KedaiPena.Com – Anggota Komisi VI DPR RI Fraksi PKS Amin AK menilai badai pemutusan hubungan kerja (PHK) yang terjadi di tengah wabah Covid-19 semakin menunjukan adanya kesalahan dalam tata kelola ketenagakerjaan dan pembukaan lapangan kerja untuk rakyat domestik.
Pasalnya, kata dia, sejak pekan ke-4 Kebijakan Pembatasan Sosial mulai diterapkan, gelombang PHK terus bermunculan di tanah air.
“Di Jakarta, sebanyak 16.065 pekerja di-PHK dan 72.770 pekerja dirumahkan (Data Disnakertrans DKI Jakarta). Sedangkan di Jawa Timur ada 814 karyawan (1,48%) di PHK akibat pandemi Covid-19 (data Gugus Sosial Ekonomi Percepatan Penanganan COVID-19 Jawa Timur). Di Jawa Tengah, 40 pabrik Industri dan perusahaan stop produksi (data APINDO Jawa Tengah),” kata Amin AK kepada wartawan, Kamis, (9/4/2020).
Amin AK menjelaskan jika mengacu data Badan Pusat Statistik (BPS) yang mencatat bahwa Tingkat Pengangguran Terbuka (TPT) pada Agustus 2019 sendiri sebesar 5,28% atau mencapai 7,05 juta orang.
“Angka pengangguran tersebut naik secara jumlah dibandingkan Agustus 2018 sebesar 7 juta orang atau turun secara persentase sebesar 5,34%,” ungkap dia.
Tidak hanya itu sejak tahun 2016, kata Amin AK, jumlah Tenaga Kerja Asing (TKA) terus meningkat 5-10 persen per tahun. Khusus tahun 2018 adalah peningkatan TKA tertinggi, hingga 10,8 persen atau dari 85.974 orang menjadi sekitar 95.335 orang dengan terbanyak dari Cina 33,7 persen.
“Ironis, bila lapangan kerja untuk TKA terus dibuka, pada saat yang sama, PHK massal terus terjadi akibat wabah Covid-19,” jelas Amin AK.
Amin AK menjabarkan bahwa banyaknya karyawan yang di-PHK dan dirumahkan juga disebabkan oleh dua hal. Pertama, demand menurun drastis dan kedua kebijakan social distancing akibat mewabahnya Covid.

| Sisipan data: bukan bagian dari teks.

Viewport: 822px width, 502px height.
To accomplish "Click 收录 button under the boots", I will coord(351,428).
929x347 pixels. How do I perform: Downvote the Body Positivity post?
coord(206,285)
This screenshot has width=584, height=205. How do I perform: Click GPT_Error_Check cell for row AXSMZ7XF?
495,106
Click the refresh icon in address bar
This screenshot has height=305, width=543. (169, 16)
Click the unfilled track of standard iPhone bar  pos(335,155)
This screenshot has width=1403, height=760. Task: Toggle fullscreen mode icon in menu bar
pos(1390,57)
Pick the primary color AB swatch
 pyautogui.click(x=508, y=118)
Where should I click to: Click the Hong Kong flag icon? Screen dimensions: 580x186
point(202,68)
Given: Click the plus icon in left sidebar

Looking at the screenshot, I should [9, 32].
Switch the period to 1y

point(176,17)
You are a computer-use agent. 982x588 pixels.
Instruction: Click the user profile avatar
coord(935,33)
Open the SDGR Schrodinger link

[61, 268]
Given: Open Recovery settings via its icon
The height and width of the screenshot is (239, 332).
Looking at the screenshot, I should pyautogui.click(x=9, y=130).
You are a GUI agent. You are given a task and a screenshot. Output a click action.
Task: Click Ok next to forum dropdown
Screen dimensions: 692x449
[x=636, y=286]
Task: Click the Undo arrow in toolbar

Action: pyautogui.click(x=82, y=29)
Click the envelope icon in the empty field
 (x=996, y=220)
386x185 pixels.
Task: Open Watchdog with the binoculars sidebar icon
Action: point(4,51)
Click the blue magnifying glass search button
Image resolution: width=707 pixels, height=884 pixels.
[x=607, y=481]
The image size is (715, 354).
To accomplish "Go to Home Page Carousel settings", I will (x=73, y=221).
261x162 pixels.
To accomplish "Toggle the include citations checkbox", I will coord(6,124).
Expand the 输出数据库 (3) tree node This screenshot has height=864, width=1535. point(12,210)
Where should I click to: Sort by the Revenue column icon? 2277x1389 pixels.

“Industri manufaktur adalah yang pertama kali terpukul akibat wabah ini. Pabrik garmen, tekstil, otomotif, elektronik mengencangkan ikat pinggang. Seharusnya menjelang Ramadan, industri manufaktur menggenjot produksi, tapi kini justru buruh libur bergantian, tidak ada lembur, sebagian dirumahkan dan di-PHK,” papar dia.
Amin AK menerangkan industri manufaktur adalah penyumbang terbesar PDB tahun 2019, sebesar 19,62 %. Menurunnya performa industri manufaktur akan berdampak signifikan terhadap menurunnya pertumbuhan ekonomi, dan akibatnya menurunkan lapangan kerja.
“Kondisi industri seperti ini (dan diperkirakan akan terjadi dalam waktu yang lama sepanjang tahun 2020), karena tidak ada satu pihak pun yang dapat melawan,” tutur dia.
Oleh sebab itu, Amin AK meminta agar perusahaan dan Industri atau bisnis apapun harus memiliki agility (kelenturan) produk dan berbagai varian barang produksi dan jasa.
Mereka, kata Amin AK, juga harus bisa mengubah line production, dari garmen pakaian atau t-shirt menjadi produksi APD dan masker. Dari industri produksi mesin industri menjadi pengadaan alat ventilator.
“Atau industri kimia yang memproduksi handsanitizer, vitamin dan lain-lain. Industri perhotelan yang menyediakan kamar untuk isolasi bagi ODP dan PDP. Sektor industri bisa didorong untuk memproduksi kebutuhan tersebut, sehingga harga di masyarakat jauh lebih murah,” tutur Amin AK.
Pemerintah, tegas Amin AK, juga perlu memberikan insentif fiskal dan kemudahan perizinan serta anggaran untuk percepatan produksi alat dan kebutuhan tersebut.
“Instrumen fiskal diberikan tepat sasaran dan tepat jumlah (anggarannya). Pilihan instrumennya adalah Pembebasan bea impor bahan baku bagi industri, insentif pajak dan subsidi harga khusus produksi UMKM,” tandas Amin AK.